• [Goal of the exercise]: Copy out the listing below word for word, omitting the pictures.

··· Exercise input ···

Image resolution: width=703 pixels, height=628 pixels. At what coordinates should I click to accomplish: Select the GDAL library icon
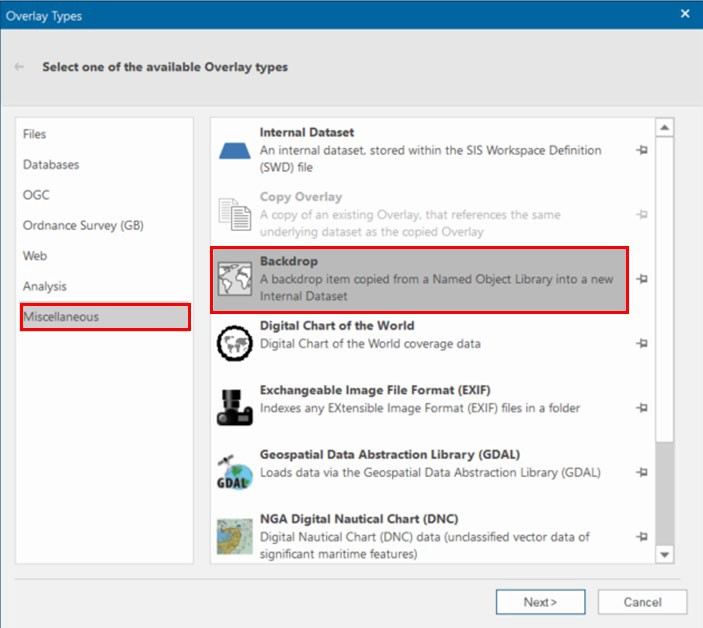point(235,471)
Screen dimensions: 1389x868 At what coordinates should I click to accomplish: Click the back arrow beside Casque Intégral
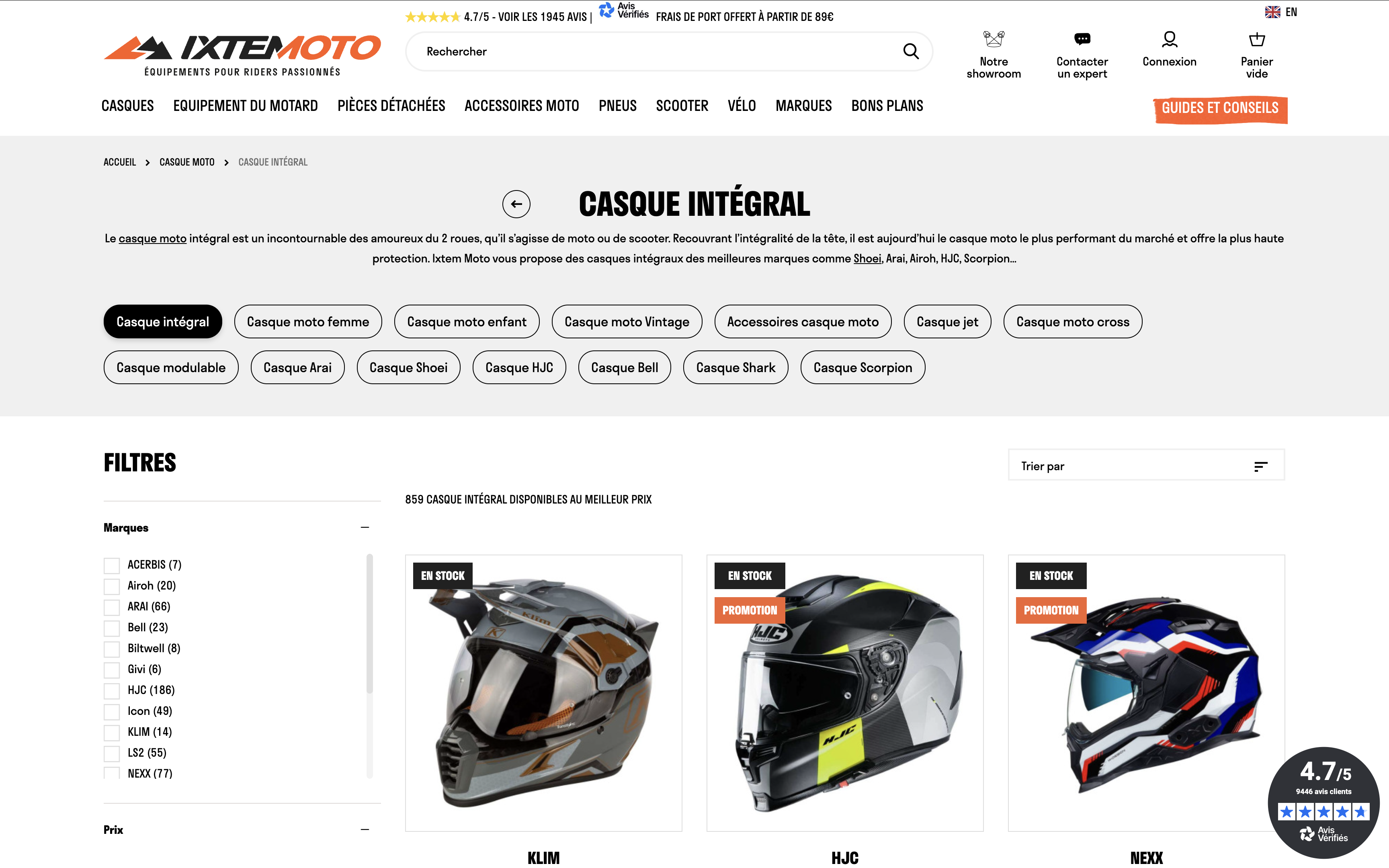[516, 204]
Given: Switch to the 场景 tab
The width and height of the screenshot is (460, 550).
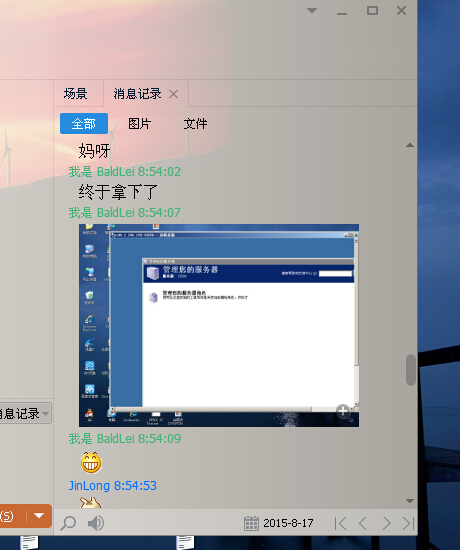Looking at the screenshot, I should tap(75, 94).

···

• [The result]:
Image resolution: width=703 pixels, height=628 pixels. At what coordinates should I click to accomplish: Select the GDAL library icon
point(235,471)
Screen dimensions: 1389x868 At what coordinates should I click to accomplish: Click the back arrow beside Casque Intégral
[516, 204]
Given: Switch to the 场景 tab
The width and height of the screenshot is (460, 550).
Looking at the screenshot, I should tap(75, 94).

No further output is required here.